The current exhibition at the Gallery of Everything is partly the result of happenstance. When Brett was on holiday he bumped into an old acquaintance: Jarvis Cocker.

Now, Cocker might have famously sung about a woman studying sculpture at St Martin's college, but he actually studied there himself, graduating with a degree in film and fine art in 1991. During his studies, the singer wrote his thesis on the kind of quirky, anti-establishment art that Brett showcases – earning the second-lowest mark in the year for his trouble.


But a couple of platinum-selling albums later the Pulp star was able to turn his thesis into a three-part documentary series for Channel 4. Journeys Into the Outside with Jarvis Cocker was broadcast in 1999 and followed the singer as he drove around the world meeting and being bamboozled by wonderful and apparently purposeless creativity.

"You don't have to be mad to build a large-scale visionary environment, but it helps," Cocker remarked at the start of the series. Nearly two decades on, seven of the artists featured in the original programme have work on display at the Gallery of Everything.

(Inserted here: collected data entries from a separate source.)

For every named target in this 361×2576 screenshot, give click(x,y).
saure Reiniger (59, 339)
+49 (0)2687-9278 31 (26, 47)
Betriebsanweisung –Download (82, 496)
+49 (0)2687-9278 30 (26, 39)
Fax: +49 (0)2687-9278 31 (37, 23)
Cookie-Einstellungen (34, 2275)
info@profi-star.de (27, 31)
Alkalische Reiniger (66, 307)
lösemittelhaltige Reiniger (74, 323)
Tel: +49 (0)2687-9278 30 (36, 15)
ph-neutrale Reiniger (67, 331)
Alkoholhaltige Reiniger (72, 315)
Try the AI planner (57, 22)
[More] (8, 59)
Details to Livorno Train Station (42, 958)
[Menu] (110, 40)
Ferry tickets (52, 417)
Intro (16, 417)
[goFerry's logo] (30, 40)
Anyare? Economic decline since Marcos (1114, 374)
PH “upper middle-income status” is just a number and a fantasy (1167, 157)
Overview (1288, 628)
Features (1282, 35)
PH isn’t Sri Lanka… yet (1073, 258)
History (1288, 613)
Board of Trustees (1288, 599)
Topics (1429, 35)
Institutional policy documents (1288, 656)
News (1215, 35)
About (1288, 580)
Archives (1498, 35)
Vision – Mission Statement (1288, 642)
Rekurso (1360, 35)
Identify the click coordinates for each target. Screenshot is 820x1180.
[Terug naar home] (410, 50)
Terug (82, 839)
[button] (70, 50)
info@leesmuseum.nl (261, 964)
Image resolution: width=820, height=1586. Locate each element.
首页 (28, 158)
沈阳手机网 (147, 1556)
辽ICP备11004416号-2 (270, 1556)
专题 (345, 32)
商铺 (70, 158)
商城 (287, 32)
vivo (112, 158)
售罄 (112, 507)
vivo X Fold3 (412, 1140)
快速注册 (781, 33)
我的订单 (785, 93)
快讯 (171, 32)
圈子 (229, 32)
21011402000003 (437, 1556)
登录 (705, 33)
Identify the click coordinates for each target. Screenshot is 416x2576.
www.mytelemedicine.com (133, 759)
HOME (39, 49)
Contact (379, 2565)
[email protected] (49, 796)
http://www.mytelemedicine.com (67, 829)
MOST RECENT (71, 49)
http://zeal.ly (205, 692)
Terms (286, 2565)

Entering the small barber shop (complete with original striped awning, barber's chair and a smell of decades of Brylcreem), you immediately encounter the distinctive work of Howard Finster, one the world's most renowned outsider artists.



Finster, who died in 2001, was regarded as a folk artist. The Georgia-based painter worked as a baptist minister and bicycle repairman, but he began making sacred art after claiming to see the vision of a face on his finger who told him to do so. This was just one of many visions Finster reported, and the guidance prompted a burst of creativity that would lead him to produce more than 40,000 artworks – half of which were made in the final decade of his life. Everything he owned, every surface, scrap of wall, car, furniture, clothing was inscribed with faces, words and visions.

Despite its outsider status, Finster's work is widely collected in America. It graced the covers of Talking Heads and REM records. Paradise Gardens, in Summerville, Georgia, a kind of gigantic, dilapidated church/sculpture park which he built to house his thousands of works, has become a place of pilgrimage.

Inside the gallery, a slice of Paradise Gardens has been recreated: the colourful, primitive paintings inscribed with sometimes profound, sometimes illiterate, often surprising and beautiful phrases, are hung close together, almost haphazardly. Even the frames have been handmade by Finster who, legend had it, slept just 15 minutes a day.


In the small back room, hastily crafted crucifixes by another religious American outsider, William Carlton Rice, are tacked up on the walls along with the sober warning: "You will die." (Rice made thousands of these crucifixes.) Also there are fragments of intense carvings by Karl Junker, who confined himself to the attic of his Junkerhaus so that he could turn the rest of the building into a life-size doll's house.

Downstairs are the strange, organic burnt-wood animals and totem poles of Chomo, a French polymath who rejected ordinary life, his artistic training and his family, to retreat to the forest outside Paris. Chomo didn't consider himself outside culture, but beyond it. He refused to take part in Cocker's series, which he described as "fuckwit cinema", after he found out it wasn't going to be just about him.

All of the work on display carries the raw energy of obsession. Much of it can be compared to tribal, primitive art. Each piece is fascinating. But the backstory, each work's relationship to the characters who created them is key, even if Brett argues: "In this day and age, the term outsider doesn't mean very much: everyone is a sort of insider or outsider. Surely there's a better way to define the makings of those whose aim is not primarily commercial or public?"

The current exhibition will run until 20 November. After that, it will be adapted to include a special Christmas showcase of work by Wilson Bentley, one of the first photographers of snowflakes. Vermont-born Bentley, who died in 1931, perfected a technique of catching snowflakes on velvet and capturing their intricate and extraordinary shapes before they melted.


Jarvis Cocker's Journeys into the Outside is at The Gallery of Everything, 4 Chiltern Street, London, W1, Tue-Sun from 11am.